The distill extension gets the full conversation the user is having with the agent, then runs a dedicated prompt that explores the existing knowledge base, finds relevant information, and links to it. It doesn’t just dump notes into a folder, it connects new knowledge to what’s already there, using the vault’s templates as the output format.

Manually, you can trigger it with a /distill command. But the point is that you shouldn’t have to. The system captures knowledge as a side effect of working.

Pi as platform

I built napkin for pi first because pi’s extension system made the hard parts easy. Context injection on session start, the overview loads automatically at the beginning of every conversation. Background distillation runs as a timer in a pi extension. The graph visualization opens a native window through Glimpse.

Three capabilities, context injection, background processing, tool registration , and the memory system just works. napkin is the CLI tool. Pi is why it works as a system.

What this is really about

Memory systems are a use case of question answering and information gathering. The model needs to find what the user cares about, fast, without drowning in irrelevant context.
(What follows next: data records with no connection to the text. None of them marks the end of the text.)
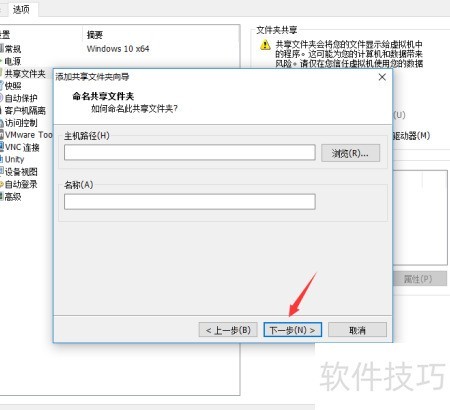
Task: Close the 添加共享文件夹向导 dialog
Action: click(x=382, y=77)

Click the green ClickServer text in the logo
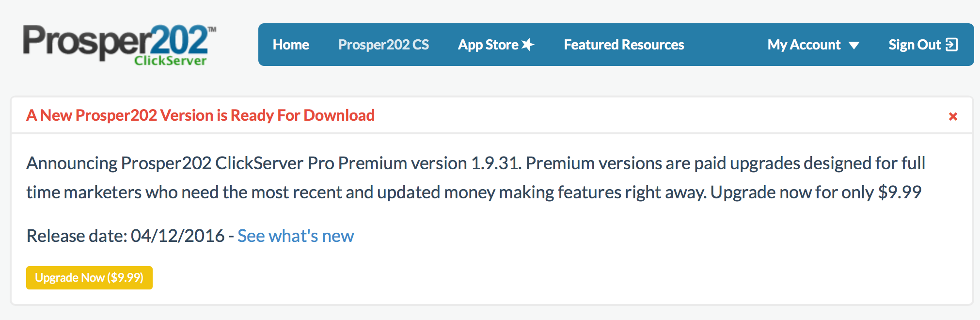(171, 61)
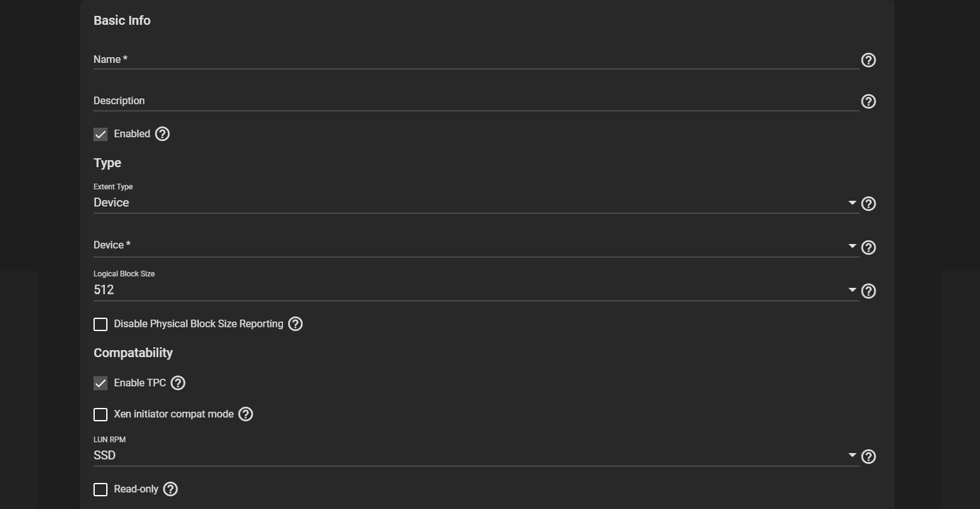Focus the Name input field
Image resolution: width=980 pixels, height=509 pixels.
pos(476,60)
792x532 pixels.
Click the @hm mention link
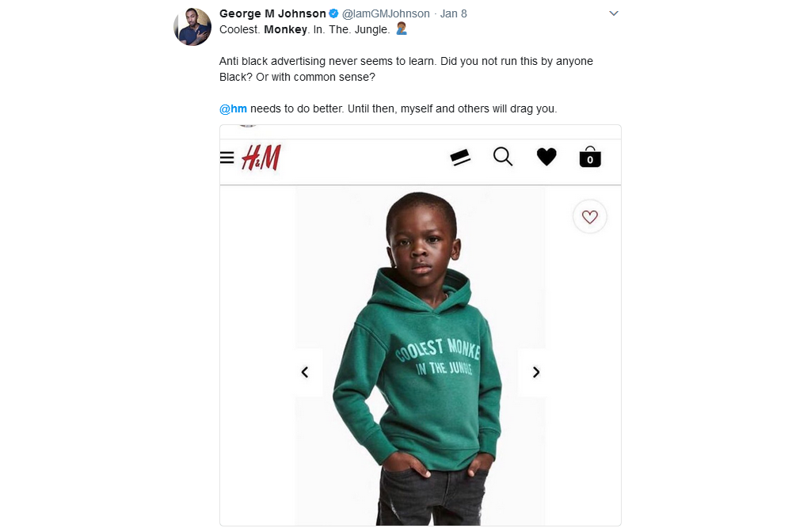(x=233, y=108)
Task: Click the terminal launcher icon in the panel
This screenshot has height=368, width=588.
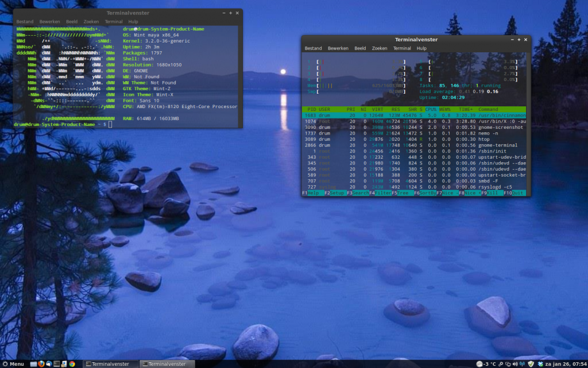Action: click(56, 364)
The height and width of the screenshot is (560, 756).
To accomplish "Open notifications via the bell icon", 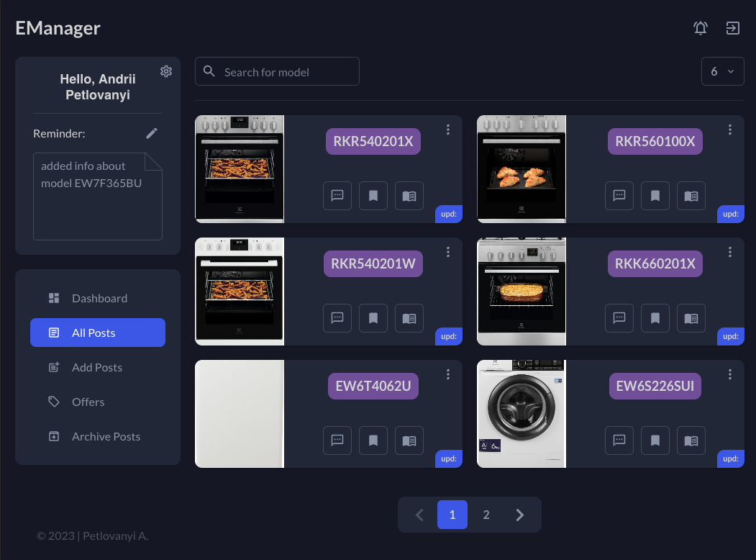I will [701, 28].
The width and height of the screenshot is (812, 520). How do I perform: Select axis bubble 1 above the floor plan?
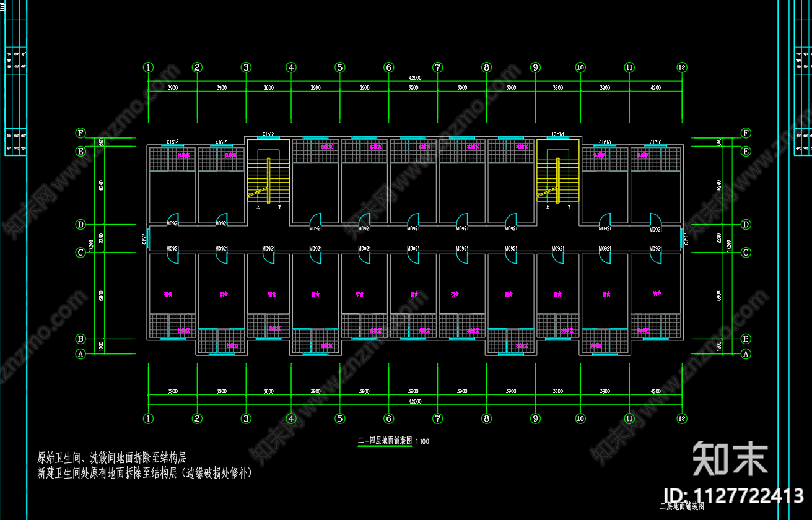(148, 67)
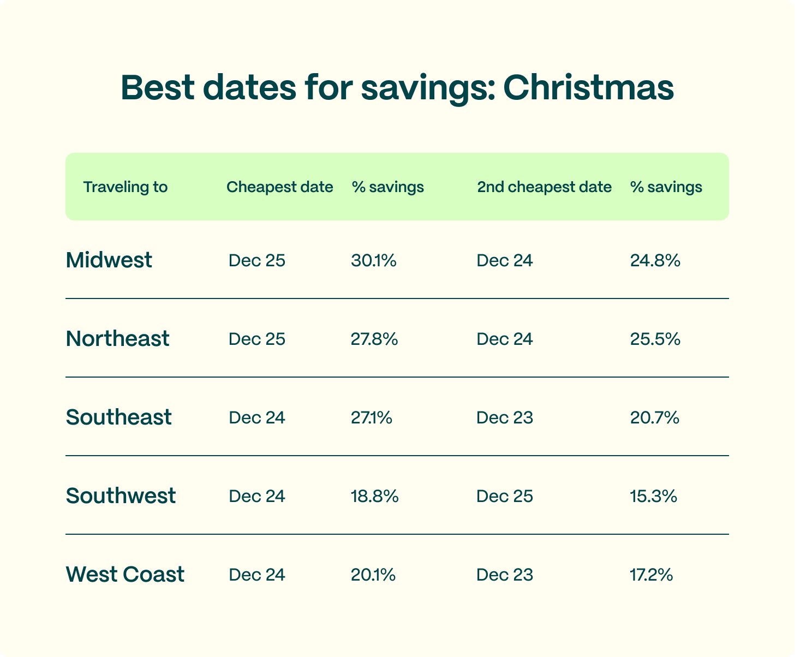Click the "Best dates for savings: Christmas" title
Image resolution: width=812 pixels, height=657 pixels.
(397, 87)
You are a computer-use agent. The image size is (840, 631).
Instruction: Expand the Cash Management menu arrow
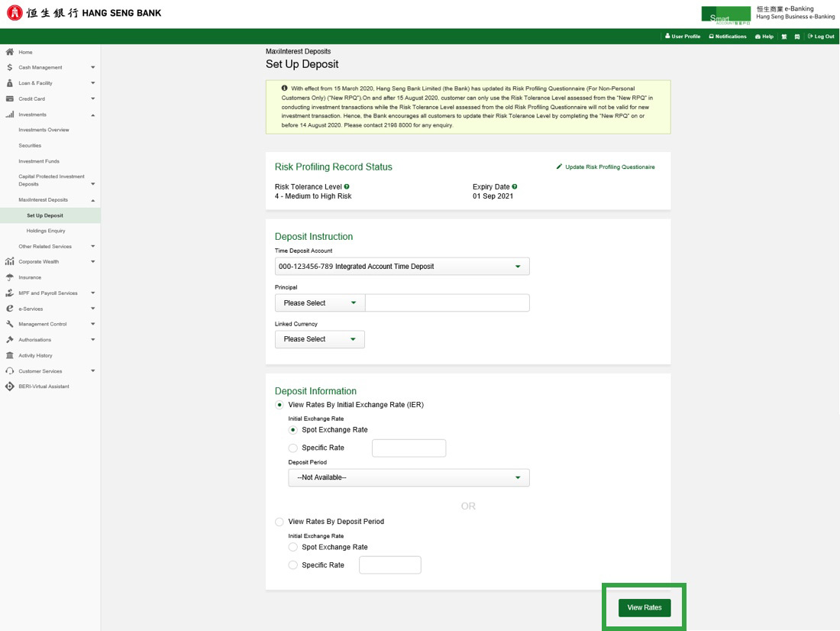pos(92,68)
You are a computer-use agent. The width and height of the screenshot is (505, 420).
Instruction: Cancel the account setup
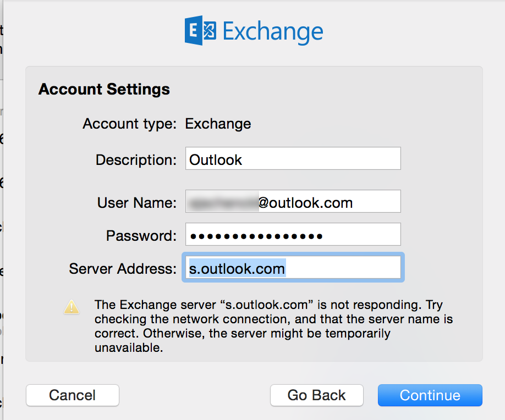click(x=73, y=395)
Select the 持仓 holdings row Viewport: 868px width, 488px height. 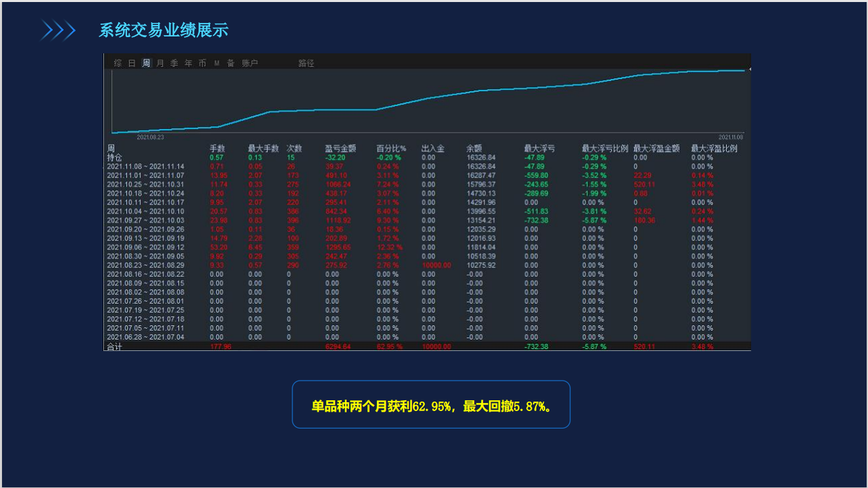[115, 157]
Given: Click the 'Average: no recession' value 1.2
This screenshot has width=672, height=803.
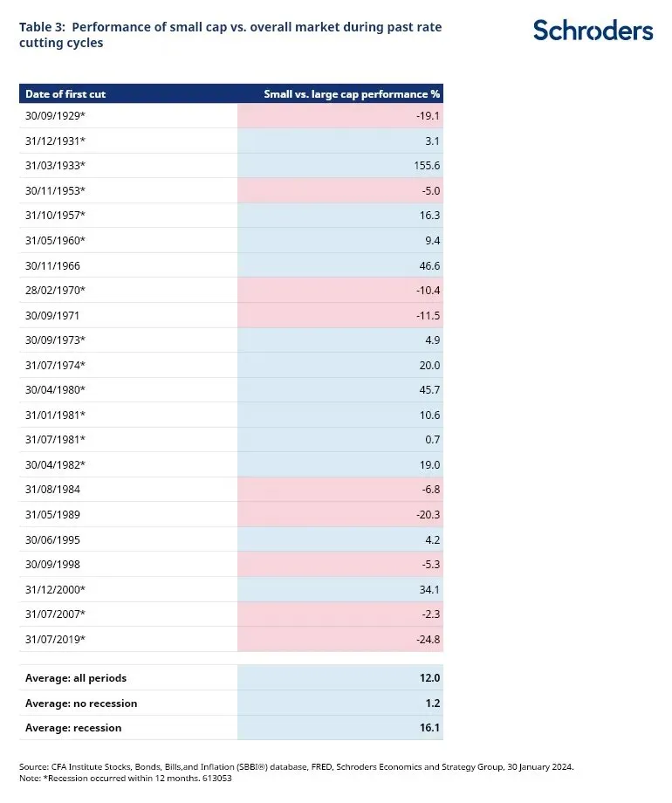Looking at the screenshot, I should click(x=433, y=703).
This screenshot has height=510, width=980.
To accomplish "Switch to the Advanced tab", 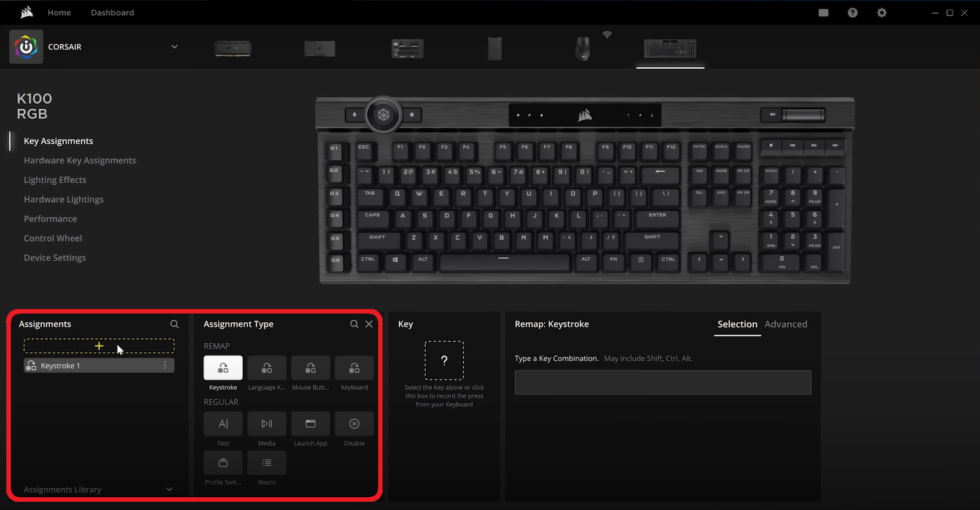I will 786,324.
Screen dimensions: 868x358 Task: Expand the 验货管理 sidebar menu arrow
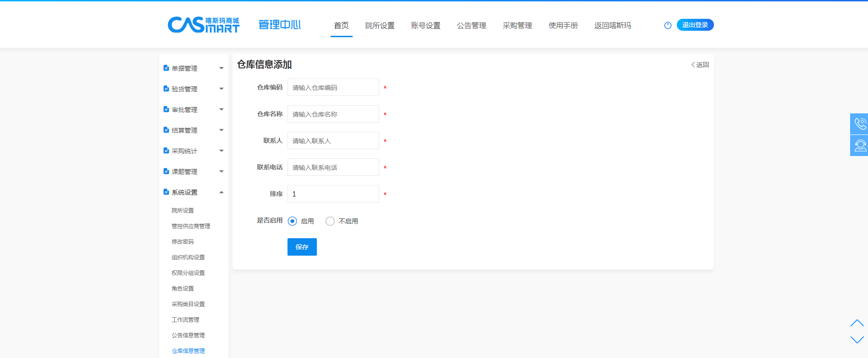pos(221,89)
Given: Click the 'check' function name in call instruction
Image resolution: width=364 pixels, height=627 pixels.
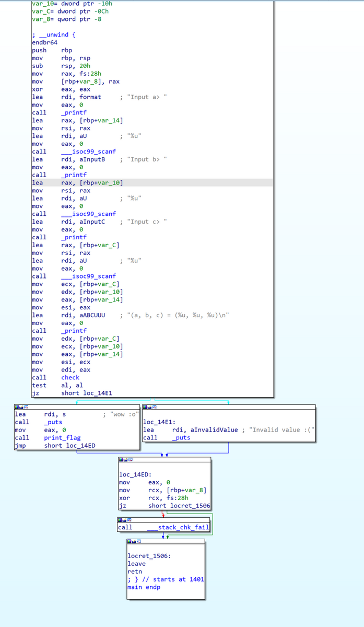Looking at the screenshot, I should click(x=71, y=377).
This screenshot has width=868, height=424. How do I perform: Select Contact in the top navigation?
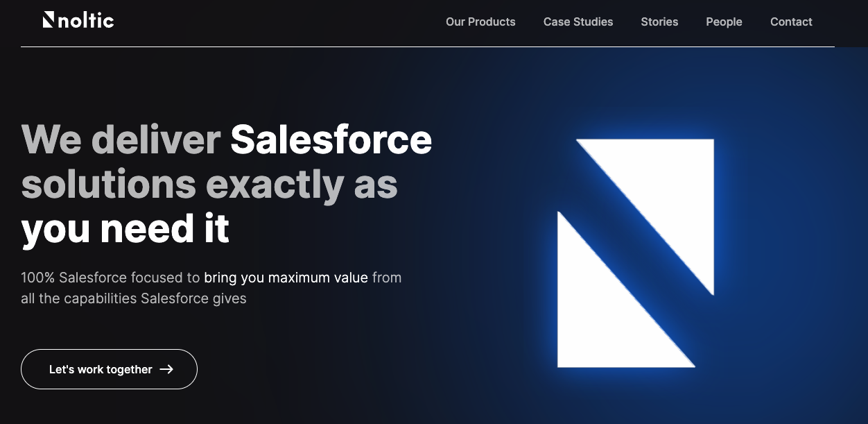(x=791, y=22)
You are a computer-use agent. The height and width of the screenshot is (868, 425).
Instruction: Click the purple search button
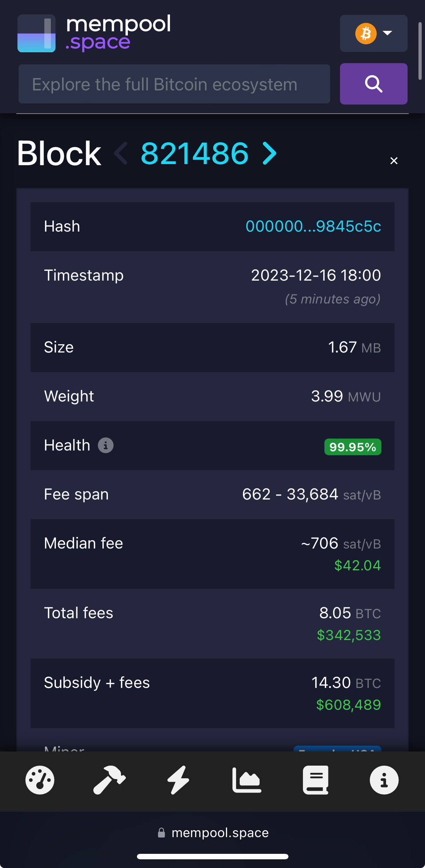373,84
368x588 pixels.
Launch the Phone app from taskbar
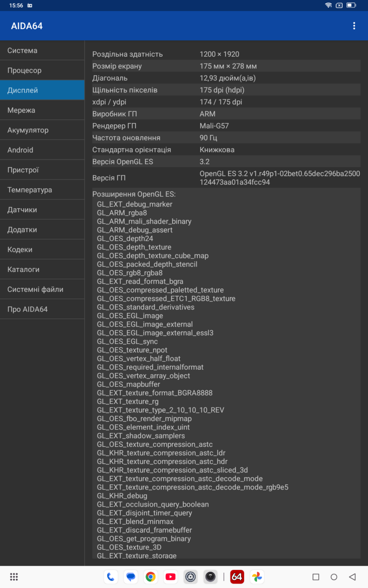click(x=111, y=577)
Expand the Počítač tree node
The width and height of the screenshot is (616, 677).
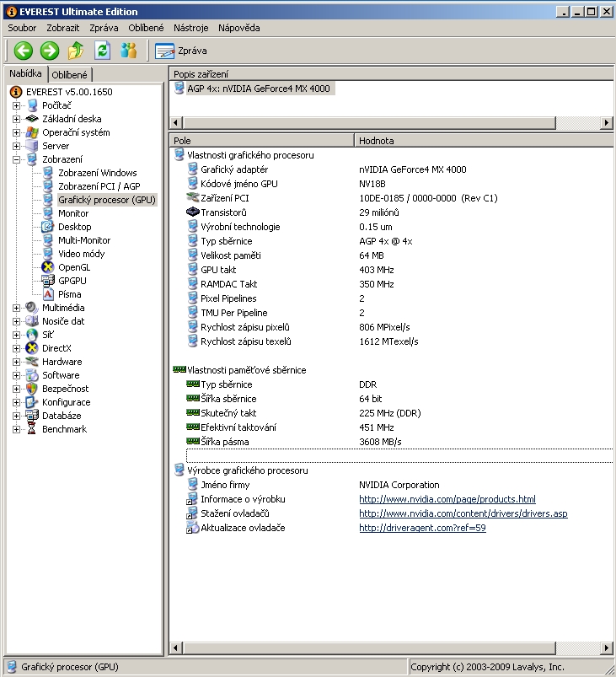tap(16, 105)
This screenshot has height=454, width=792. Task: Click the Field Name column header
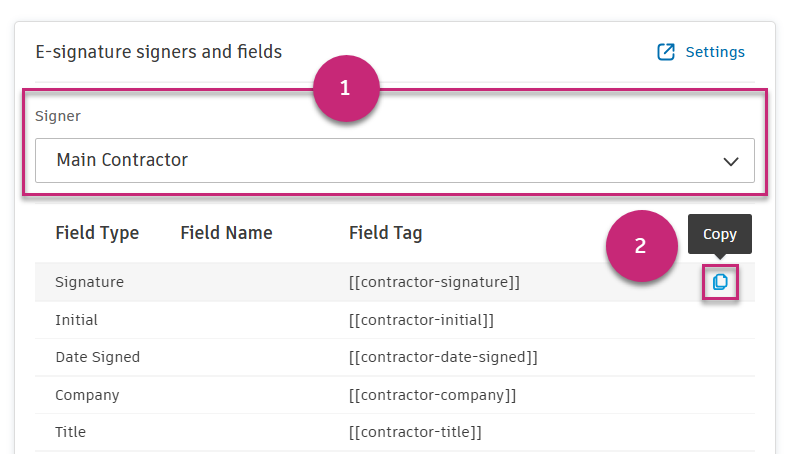226,233
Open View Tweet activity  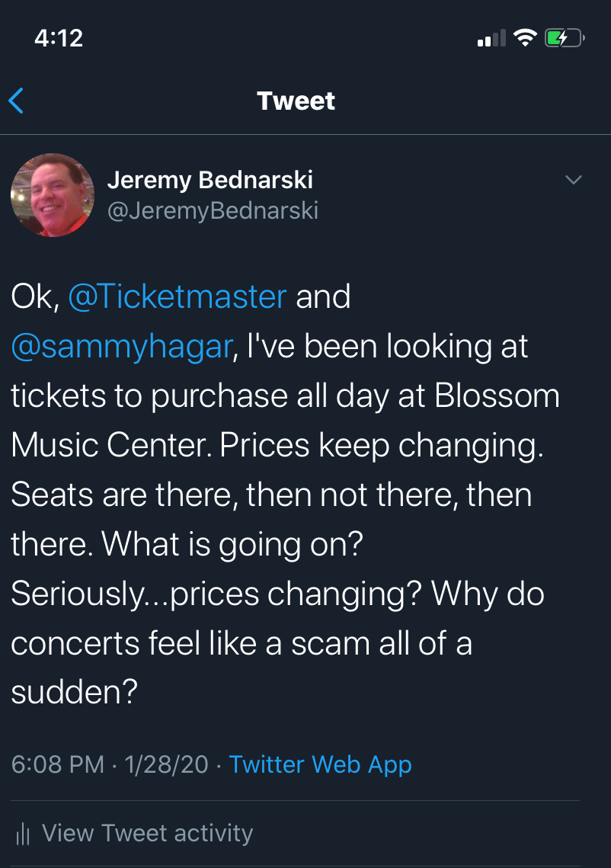pos(147,833)
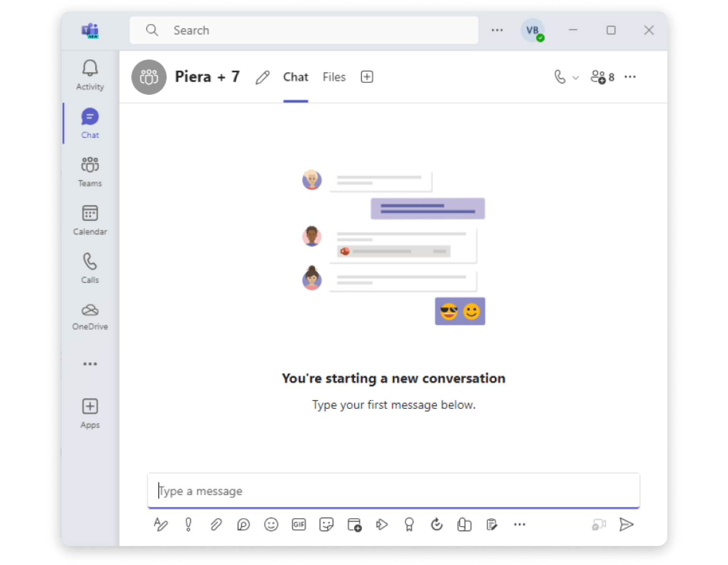Add a tab with plus icon

(x=367, y=77)
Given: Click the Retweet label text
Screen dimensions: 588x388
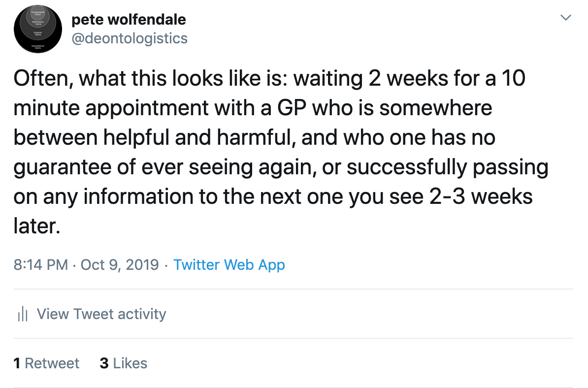Looking at the screenshot, I should tap(53, 363).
napkin gives the model a shortcut. A keyword map instead of vector search. Templates instead of freeform extraction. Progressive disclosure instead of context stuffing. Hidden scores instead of numeric anchoring. Hints instead of documentation.

I built napkin for pi first, but it’s already the knowledge engine for Mercury too, my personal claw implementation. The @mercuryai/knowledge extension installs napkin in the agent container and runs hourly distillation on conversations. Same vault format, same progressive disclosure, also built on pi but with custom orchestration for chat platforms.

Every decision trades generality for precision. napkin doesn’t try to work for every corpus on earth. It works for the things you care about, your projects, your decisions, your people, your knowledge, and it makes the right tradeoffs to keep that fast and high quality.